DeepSeek and Alibaba’s Qwen models make up the vast majority of downloads of Chinese models, according to MIT and Hugging Face’s data.
DeepSeek shocked Silicon Valley when it introduced its powerful AI reasoning model R1, which was on par with US competitors despite using a fraction of the cost and computing power.
The release raised questions about whether better resourced US AI labs could defend their competitive edge. It also raised doubts over the billions of dollars being spent to build the data centres needed to operate powerful models.
The Trump administration, which is anxious to win the AI race against China, has sought to convince US groups to invest in open-source models with “American values” in its AI Action Plan.
In August, OpenAI introduced its first “open weight” models — which are free to access, but provide less comprehensive information than “open source” models that supply the code and training data required to train a model from scratch.
Meta, whose family of Llama models was the gold standard of open-weight AI development for years, has shifted its strategy by investing more into developing powerful closed models, as it races against the likes of OpenAI, Anthropic and Google to develop “superintelligence”.
Chinese companies such as DeepSeek and Alibaba Cloud have introduced a “paradigm shifting” way of releasing models, said Shayne Longpre, a researcher at MIT who was part of the study.
He said Chinese companies were shipping models on a weekly or biweekly basis, with many different variations that users can choose from, rather than releasing a series of models every six months or year like US labs.
Other experts said that while China might be restrained in computing power, thanks to US export controls on powerful chips, the country has a wealth of homegrown researchers.
This has allowed the country’s AI groups to be more creative in their approach to model development, using techniques such as distillation to create smaller yet powerful models. The country’s AI labs have also leaned in heavily into developing AI video-generation models.
The popularity of Chinese open models is already influencing the information people receive. Researchers have shown that Chinese models have clear Chinese Communist party biases and ideologies, and generally decline to generate information on controversial topics such as Taiwan or the Tiananmen Square massacre.
Meanwhile, US labs are much more focused on progressing state-of-the-art “frontier” models, with OpenAI and Google DeepMind aiming to build artificial general intelligence, or AI systems that exceed human capabilities.

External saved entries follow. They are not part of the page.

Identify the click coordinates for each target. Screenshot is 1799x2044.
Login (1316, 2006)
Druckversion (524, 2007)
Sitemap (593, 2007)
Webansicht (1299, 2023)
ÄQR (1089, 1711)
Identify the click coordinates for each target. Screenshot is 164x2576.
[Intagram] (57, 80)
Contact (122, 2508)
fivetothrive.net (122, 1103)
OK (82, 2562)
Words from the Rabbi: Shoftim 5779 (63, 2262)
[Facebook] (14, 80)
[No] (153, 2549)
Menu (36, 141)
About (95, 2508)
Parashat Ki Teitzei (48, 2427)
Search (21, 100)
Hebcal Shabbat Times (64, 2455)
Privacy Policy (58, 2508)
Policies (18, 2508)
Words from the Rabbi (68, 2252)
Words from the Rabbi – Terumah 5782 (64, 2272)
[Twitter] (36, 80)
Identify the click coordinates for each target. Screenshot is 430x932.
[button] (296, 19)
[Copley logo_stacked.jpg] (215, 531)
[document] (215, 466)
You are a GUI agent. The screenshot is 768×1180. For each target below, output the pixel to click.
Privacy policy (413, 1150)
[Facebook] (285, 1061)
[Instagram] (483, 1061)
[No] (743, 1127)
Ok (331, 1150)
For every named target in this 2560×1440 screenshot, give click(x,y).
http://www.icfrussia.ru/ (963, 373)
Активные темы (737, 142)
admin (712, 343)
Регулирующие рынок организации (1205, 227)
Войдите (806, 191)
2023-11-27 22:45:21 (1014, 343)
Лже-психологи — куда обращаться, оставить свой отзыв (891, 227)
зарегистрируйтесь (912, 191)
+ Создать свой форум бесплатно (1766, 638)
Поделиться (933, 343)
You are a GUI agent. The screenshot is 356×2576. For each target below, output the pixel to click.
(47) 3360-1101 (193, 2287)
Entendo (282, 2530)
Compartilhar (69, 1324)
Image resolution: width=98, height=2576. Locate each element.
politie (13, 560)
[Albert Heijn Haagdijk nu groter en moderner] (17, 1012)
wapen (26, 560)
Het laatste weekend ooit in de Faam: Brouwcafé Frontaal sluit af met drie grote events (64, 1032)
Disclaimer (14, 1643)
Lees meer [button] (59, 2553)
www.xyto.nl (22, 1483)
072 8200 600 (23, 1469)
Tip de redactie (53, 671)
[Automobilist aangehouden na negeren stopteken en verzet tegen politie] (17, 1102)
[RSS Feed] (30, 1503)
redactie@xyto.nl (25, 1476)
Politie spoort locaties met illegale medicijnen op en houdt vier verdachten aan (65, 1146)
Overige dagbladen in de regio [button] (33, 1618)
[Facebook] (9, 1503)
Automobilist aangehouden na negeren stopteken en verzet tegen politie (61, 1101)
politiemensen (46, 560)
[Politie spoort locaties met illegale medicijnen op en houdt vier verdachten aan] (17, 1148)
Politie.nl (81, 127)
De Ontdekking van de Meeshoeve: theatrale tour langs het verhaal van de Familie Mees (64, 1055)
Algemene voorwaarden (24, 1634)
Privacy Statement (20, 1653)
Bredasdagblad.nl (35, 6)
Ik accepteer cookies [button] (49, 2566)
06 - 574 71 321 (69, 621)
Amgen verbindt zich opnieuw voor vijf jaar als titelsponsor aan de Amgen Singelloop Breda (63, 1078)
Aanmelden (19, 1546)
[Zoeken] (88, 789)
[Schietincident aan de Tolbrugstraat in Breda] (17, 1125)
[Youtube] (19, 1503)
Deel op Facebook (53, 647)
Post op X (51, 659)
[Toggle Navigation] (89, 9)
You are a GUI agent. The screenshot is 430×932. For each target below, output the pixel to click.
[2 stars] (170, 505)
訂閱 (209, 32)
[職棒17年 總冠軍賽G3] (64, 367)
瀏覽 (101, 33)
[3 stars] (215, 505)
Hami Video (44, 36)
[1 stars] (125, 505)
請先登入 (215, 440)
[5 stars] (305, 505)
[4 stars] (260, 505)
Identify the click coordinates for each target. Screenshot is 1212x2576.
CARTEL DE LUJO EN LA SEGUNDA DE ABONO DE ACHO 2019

The US has far fewer big independent players in open source development than China. Its most recent contribution has been by the Seattle-based Allen Institute for AI, which launched its Olmo 3, a fully open source model, in November.
Janet Egan, senior fellow and deputy director at the Center for a New American Security, a think-tank, said: “It should be of concern to the US that China is making great strides in the open . . . model domain.”